Pacific Consortium to launch revised all-cash Tatts Group bid

BRISBANE, AUSTRALIA - OCTOBER 27: CEO Robbie Cooke at the Tatts Group AGM on October 27, 2016 in Brisbane, Australia. ...
BRISBANE, AUSTRALIA - OCTOBER 27: CEO Robbie Cooke at the Tatts Group AGM on October 27, 2016 in Brisbane, Australia. (Photo by Glenn Hunt/Fairfax Media) Glenn Hunt

The Pacific Consortium has made an all-cash offer for lotteries and wagering giant Tatts Group, threatening to topple a $11.3 billion merger with Tabcorp.

The consortium, which includes private equity firm KKR, Morgan Stanley's infrastructure arm and First State Super each with a 30 per cent stake, made an offer on Tuesday night which values the target at $4.21 per share.

It's understood the consortium sent a letter to Tatts chairman and notified the company's advisers.  

The consortium, which also includes Macquarie Group with a 10 per cent stake, sweetened its original $8 billion cash-and-shares offer Tatts rejected last year with the revised all-cash offer which does not require regulatory approvals.  

The consortium had been seeking a potential buyer for Tatts' wagering operations but has decided to proceed with an offer for the entire company. Its previous bid was rejected by Tatts prior to Christmas

The offer could potentially upset an agreed $11 billion tie-up between Tabcorp and Tatts. Tabcorp's November offer valued Tatts at $4.34 a share at the time but is valued at around $4.20 at current share prices. It is still waiting for regulatory clearance.

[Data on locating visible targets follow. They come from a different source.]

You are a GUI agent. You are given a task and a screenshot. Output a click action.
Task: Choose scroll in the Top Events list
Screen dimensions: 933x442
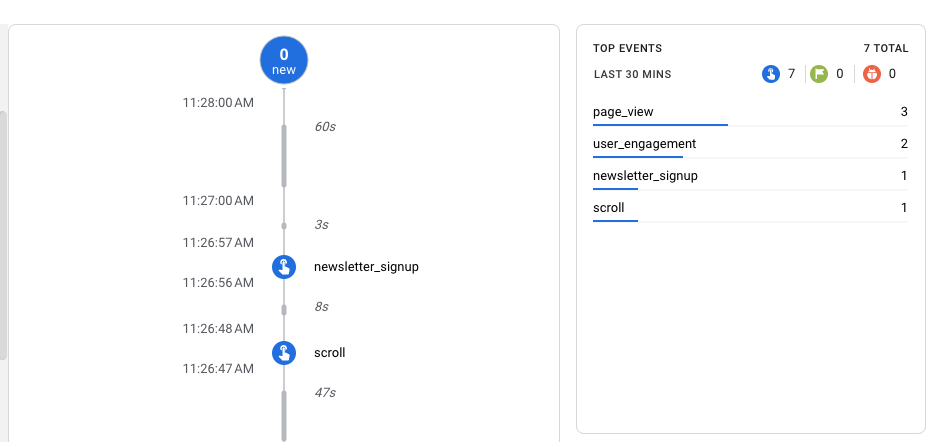point(609,208)
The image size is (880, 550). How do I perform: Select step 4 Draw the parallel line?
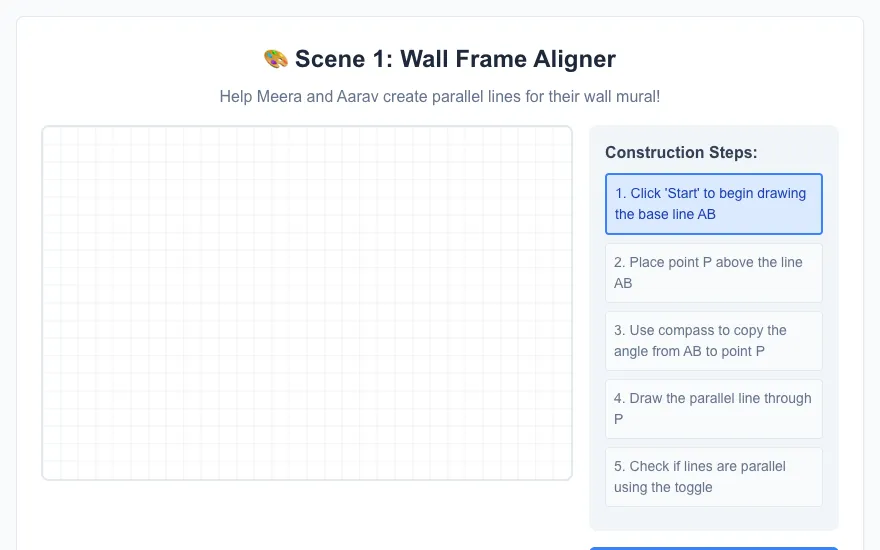click(713, 409)
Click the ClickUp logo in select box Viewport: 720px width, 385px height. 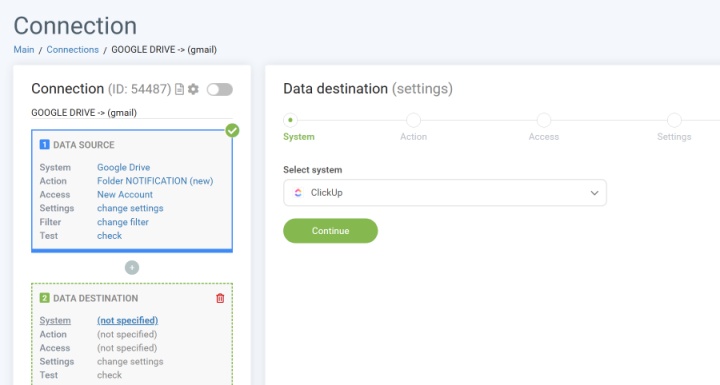(x=298, y=192)
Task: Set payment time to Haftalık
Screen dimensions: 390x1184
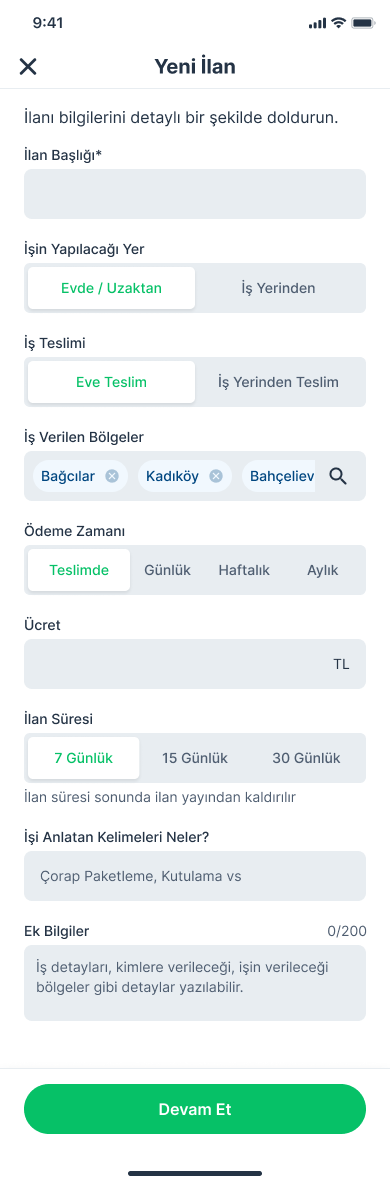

Tatts Group shareholder Sandon Capital, which has argued the lotteries business has been undervalued in the Tabcorp offer, said the latest bid would put pressure on the Tatts board to open its books to the Pacific Consortium in the absence of a higher offer.

"This looks like it is clearly designed to get the board to give them due diligence. We now have the beginning of a bidding war," Sandon's managing director, Gabriel Radzyminski said.

The revised offer was pitched as more certain than Tabcorp's scrip and cash bid, in light of recent equity market conditions, and is believed to be subject to confirmatory due diligence. 

It was also pitched as being at a substantial premium - up to $650 million - to where Tabcorp's offer valued Tatts at the time of the wagering company's half-year result in February when Tatts chief executive Robbie Cooke unveiled numbers hit by soft lotteries and wagering results and Tabcorp itself revealed a hit to its bottom line. 

Tatts shares closed at $4.35 on Tuesday. 

Macquarie Capital is advising the Pacific Consortium, while Goldman Sachs is tending to Tatts and UBS is advising Tabcorp.